◆ **GOAL**: Return the material below word for word, starting at its first line and stopping after the line that contains "pyautogui.click(x=221, y=70)".

◆ **RECORDS SUPPLIED**:

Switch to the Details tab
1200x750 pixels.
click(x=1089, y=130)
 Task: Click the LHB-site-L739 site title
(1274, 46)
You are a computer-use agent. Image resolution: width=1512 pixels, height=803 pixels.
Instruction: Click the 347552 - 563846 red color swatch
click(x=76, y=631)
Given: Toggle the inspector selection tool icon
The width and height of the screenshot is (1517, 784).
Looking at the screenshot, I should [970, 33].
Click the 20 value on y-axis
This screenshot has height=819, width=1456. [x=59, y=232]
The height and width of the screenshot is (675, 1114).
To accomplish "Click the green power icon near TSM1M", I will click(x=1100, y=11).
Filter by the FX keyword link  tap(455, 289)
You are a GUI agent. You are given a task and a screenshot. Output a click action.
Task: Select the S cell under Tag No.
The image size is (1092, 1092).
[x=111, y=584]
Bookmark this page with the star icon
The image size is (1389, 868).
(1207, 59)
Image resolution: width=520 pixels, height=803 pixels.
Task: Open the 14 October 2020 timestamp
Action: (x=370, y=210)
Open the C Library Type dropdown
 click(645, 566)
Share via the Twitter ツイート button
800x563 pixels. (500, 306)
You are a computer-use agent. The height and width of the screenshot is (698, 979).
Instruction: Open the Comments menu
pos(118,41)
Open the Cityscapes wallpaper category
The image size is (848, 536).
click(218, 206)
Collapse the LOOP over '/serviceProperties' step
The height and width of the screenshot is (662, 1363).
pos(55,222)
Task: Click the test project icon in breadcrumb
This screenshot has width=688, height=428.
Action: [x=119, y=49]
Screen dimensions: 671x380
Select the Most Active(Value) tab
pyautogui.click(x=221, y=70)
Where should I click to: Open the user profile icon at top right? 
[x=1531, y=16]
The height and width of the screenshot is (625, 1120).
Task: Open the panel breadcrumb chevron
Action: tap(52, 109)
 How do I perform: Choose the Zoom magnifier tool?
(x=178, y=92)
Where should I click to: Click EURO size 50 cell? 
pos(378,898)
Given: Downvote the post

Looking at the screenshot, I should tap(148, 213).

◆ **EXPECTED OUTPUT**:
Switch to the Details tab
1200x750 pixels.
click(x=1089, y=130)
 Task: Click the LHB-site-L739 site title
(1274, 46)
You are a computer-use agent. Image resolution: width=1512 pixels, height=803 pixels.
Instruction: Click the 347552 - 563846 red color swatch
click(x=76, y=631)
Given: Toggle the inspector selection tool icon
The width and height of the screenshot is (1517, 784).
Looking at the screenshot, I should [970, 33].
Click the 20 value on y-axis
This screenshot has height=819, width=1456. [x=59, y=232]
The height and width of the screenshot is (675, 1114).
To accomplish "Click the green power icon near TSM1M", I will click(x=1100, y=11).
Filter by the FX keyword link  tap(455, 289)
You are a GUI agent. You are given a task and a screenshot. Output a click action.
Task: Select the S cell under Tag No.
The image size is (1092, 1092).
[x=111, y=584]
Bookmark this page with the star icon
The image size is (1389, 868).
(1207, 59)
Image resolution: width=520 pixels, height=803 pixels.
Task: Open the 14 October 2020 timestamp
Action: (x=370, y=210)
Open the C Library Type dropdown
 click(645, 566)
Share via the Twitter ツイート button
800x563 pixels. (500, 306)
You are a computer-use agent. The height and width of the screenshot is (698, 979).
Instruction: Open the Comments menu
pos(118,41)
Open the Cityscapes wallpaper category
The image size is (848, 536).
click(218, 206)
Collapse the LOOP over '/serviceProperties' step
The height and width of the screenshot is (662, 1363).
pos(55,222)
Task: Click the test project icon in breadcrumb
This screenshot has width=688, height=428.
Action: [x=119, y=49]
Screen dimensions: 671x380
Select the Most Active(Value) tab
pyautogui.click(x=221, y=70)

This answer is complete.